今回は、一般的な寝汗と多汗症の違いについてご紹介します。
一般的な「寝汗」とは
私たちが眠りにつく直前、視床下部にある発汗中枢は、脳細胞の働きを抑えるために体温を下げようとして汗をかかせます。これは、深い眠りに誘うための自然な発汗です。
また、レム睡眠の状態にあるときに、激しく感情を揺さぶられるような夢を見ると、中枢神経が刺激され、汗をかきます。レム睡眠は朝方に向けて増加するため、「コワイ夢を見て、朝起きたら汗びっしょり」という事態が起こるのです。
もちろん、これは病気ではありません。これらの発汗は、人間にとって自然な生理現象であり、私たちの体が正常に働いている証なのです。
多汗症の「寝汗」は何が違うの?
眠る直前や朝方にかく寝汗は、健康な人に起こる自然現象です。しかし多汗症の場合は、真冬でもパジャマがじっとりと濡れるほど、大量の汗をかいてしまいます。眠っている最中に、頭や首、胸、腰の周りなどから持続的に大量にかく汗を、盗汗(とうかん)と言います。

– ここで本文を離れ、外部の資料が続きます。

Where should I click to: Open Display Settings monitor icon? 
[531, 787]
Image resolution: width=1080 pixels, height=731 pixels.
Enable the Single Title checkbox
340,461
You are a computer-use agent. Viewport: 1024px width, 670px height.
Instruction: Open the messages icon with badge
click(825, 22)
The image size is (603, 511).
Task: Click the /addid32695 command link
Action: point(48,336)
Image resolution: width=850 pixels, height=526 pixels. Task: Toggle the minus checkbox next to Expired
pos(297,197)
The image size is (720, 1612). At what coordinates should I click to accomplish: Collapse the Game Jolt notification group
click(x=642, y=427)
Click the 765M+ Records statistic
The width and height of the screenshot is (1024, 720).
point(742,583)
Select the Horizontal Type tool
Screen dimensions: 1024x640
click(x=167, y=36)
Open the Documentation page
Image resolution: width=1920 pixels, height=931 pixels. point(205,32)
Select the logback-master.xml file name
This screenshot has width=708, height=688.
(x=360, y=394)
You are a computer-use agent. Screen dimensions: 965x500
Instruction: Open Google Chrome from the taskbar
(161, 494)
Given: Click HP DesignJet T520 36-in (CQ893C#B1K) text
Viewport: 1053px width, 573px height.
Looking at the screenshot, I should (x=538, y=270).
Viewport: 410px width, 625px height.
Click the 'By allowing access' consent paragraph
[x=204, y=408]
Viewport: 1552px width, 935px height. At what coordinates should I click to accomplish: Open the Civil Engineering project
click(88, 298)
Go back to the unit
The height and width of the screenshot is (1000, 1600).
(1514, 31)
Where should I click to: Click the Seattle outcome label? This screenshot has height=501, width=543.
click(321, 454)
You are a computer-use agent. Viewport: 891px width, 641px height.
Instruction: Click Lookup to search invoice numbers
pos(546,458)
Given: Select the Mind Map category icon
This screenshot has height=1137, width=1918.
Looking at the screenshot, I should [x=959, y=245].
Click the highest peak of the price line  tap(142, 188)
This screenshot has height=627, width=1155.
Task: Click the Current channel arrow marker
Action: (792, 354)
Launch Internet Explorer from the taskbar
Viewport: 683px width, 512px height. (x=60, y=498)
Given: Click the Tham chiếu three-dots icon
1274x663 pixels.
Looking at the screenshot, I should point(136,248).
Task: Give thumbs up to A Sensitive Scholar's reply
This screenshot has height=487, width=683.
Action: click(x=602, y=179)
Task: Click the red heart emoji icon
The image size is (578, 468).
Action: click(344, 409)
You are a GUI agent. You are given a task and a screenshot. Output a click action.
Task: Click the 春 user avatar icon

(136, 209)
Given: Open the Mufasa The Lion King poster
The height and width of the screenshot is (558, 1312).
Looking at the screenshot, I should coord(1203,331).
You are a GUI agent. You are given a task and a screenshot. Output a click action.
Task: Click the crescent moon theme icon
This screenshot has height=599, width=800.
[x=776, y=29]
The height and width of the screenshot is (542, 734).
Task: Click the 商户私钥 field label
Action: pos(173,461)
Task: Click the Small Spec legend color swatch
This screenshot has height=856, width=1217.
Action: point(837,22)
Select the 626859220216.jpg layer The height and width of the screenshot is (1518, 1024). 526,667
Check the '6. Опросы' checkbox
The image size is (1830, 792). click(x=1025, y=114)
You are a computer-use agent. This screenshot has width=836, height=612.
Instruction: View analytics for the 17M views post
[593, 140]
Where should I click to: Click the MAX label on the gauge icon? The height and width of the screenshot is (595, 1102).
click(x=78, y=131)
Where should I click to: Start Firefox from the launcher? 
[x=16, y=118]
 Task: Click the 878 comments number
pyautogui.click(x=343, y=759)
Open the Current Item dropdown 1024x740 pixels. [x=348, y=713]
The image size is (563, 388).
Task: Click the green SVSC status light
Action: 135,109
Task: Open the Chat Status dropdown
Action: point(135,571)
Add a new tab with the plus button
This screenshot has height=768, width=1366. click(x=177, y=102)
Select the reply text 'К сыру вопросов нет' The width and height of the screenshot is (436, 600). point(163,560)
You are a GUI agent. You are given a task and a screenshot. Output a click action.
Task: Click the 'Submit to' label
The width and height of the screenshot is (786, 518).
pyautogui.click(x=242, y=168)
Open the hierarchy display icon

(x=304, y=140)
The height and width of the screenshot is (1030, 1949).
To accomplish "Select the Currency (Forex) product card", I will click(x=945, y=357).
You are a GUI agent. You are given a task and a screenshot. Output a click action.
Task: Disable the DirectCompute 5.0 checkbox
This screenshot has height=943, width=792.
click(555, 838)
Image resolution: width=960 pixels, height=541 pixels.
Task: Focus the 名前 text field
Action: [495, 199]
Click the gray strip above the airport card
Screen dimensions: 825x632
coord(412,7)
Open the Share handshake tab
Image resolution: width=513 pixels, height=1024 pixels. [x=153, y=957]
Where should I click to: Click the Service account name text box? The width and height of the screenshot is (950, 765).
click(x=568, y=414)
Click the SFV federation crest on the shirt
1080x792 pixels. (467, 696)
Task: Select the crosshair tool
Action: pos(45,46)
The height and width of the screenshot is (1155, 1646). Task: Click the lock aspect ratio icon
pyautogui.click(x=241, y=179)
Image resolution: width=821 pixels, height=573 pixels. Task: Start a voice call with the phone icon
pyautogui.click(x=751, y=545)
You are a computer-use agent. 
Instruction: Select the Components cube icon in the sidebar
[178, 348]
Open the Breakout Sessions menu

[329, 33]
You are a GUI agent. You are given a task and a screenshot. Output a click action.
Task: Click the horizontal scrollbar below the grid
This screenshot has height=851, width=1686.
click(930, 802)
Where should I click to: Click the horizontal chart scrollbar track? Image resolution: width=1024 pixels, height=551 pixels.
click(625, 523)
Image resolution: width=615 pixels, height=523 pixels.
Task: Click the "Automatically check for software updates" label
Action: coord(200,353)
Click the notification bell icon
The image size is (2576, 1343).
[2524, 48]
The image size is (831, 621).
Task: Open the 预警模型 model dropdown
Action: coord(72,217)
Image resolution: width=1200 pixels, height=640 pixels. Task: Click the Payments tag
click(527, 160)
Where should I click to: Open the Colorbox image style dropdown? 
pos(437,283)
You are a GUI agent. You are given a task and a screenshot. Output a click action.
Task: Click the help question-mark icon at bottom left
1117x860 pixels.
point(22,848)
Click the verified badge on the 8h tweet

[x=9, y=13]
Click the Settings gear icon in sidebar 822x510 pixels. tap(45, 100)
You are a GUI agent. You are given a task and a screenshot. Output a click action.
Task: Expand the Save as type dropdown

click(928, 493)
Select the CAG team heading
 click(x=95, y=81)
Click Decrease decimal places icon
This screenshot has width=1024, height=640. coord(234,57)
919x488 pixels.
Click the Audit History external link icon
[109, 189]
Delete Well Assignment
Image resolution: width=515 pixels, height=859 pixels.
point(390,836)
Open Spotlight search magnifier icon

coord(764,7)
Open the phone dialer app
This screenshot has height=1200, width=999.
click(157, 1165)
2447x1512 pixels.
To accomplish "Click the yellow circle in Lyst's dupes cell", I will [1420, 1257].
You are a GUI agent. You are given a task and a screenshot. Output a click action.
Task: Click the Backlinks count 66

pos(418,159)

軽度の盗汗は、健康な汗でサラサラしているのに比べ、重度の盗汗は粘度が高く、ベトベト、ネバネバとしているのが特徴です。多汗症の人がかく寝汗は、重度の盗汗であることが多いと言われています。
イヤなベトベト汗「重度の盗汗」の原因は?
盗汗は、血漿(けっしょう:血球を除いた液体成分)を多く含んだ濃度の高い汗です。そのために蒸発しにくく、時間が経過してもベトベトとした感触が残っています。さらに、大量の汗と一緒に体内のミネラル分が放出されてしまうため、寝起きにも関わらず疲労を感じることがあるのです。
盗汗の原因としては、自律神経失調症や更年期障害などがあげられます。これらの病気が、体温調節機能をつかさどる中枢神経の働きを乱し、多汗の症状を引き起こすとされています。自分の寝汗に不安を感じる方は、病院に相談すると良いでしょう。
多汗症による寝汗を防ぐには
過度な寝汗には、精神安定剤などによる「薬物治療」や、カウンセリングによる「精神分析療法」、レーザーや高周波によって汗を出すエクリン腺の働きを抑制する治療など、さまざまな改善方法があります。
そのほかの自分でできる治療法としては、自律神経の動きをコントロールする「自律訓練法」や、脳と心を落ち着つかせるための「呼吸法」などが知られています。
また、多汗症を気にするあまり、「汗をかくのがイヤだから」と水分を控えてしまう人がいますが、これは絶対にNG!体の水分が減ると、余計にベトベトした汗が出るだけでなく、脱水症状を引き起こす危険性もあります。
ひとくちに寝汗と言っても、原因や治療法はさまざまですので、自分に合った改善方法を探すことが大切です。汗をかきやすい体質の人は改善が難しい場合もありますが、気にしすぎないことも治療のひとつ。
なるべく前向きに捉えるよう心がけましょう。